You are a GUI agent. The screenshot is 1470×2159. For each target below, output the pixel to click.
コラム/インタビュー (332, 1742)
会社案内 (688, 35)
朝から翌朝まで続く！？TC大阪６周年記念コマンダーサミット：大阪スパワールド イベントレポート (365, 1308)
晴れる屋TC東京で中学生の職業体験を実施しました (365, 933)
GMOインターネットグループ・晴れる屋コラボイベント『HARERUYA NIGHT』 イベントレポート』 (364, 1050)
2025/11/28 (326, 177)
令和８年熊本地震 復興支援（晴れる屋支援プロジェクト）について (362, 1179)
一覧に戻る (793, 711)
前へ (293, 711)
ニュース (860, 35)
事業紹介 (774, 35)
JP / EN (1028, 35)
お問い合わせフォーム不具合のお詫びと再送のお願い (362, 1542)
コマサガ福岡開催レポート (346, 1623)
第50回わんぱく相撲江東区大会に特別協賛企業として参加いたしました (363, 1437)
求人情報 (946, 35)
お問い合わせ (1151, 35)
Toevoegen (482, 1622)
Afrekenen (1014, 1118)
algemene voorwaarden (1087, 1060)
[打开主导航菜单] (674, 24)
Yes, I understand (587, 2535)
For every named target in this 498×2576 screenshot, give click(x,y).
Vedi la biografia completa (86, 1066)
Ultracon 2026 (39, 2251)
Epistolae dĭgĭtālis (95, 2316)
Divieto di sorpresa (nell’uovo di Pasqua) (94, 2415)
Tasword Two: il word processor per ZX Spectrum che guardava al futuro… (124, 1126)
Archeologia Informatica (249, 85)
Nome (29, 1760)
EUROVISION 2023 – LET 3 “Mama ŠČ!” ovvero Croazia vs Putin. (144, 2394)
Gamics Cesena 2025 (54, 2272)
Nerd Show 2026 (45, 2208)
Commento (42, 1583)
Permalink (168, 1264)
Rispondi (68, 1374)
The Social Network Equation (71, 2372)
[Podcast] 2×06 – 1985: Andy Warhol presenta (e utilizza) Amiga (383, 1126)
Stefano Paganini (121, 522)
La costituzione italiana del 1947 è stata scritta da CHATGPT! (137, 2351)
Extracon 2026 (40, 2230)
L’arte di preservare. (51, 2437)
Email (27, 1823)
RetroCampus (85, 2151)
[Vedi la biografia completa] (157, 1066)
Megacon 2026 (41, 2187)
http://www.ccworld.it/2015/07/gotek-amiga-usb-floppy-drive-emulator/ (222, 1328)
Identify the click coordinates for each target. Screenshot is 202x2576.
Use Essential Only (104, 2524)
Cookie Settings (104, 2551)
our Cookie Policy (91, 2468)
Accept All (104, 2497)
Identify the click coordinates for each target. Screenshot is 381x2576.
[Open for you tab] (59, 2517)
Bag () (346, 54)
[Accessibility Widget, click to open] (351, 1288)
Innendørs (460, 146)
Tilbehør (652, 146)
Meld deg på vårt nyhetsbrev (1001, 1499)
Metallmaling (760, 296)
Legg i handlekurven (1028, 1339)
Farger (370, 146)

EXERCISE GOAL -
Copy every line from the records above that contains the word "biografia".

TASK RESULT -
Vedi la biografia completa (86, 1066)
[Vedi la biografia completa] (157, 1066)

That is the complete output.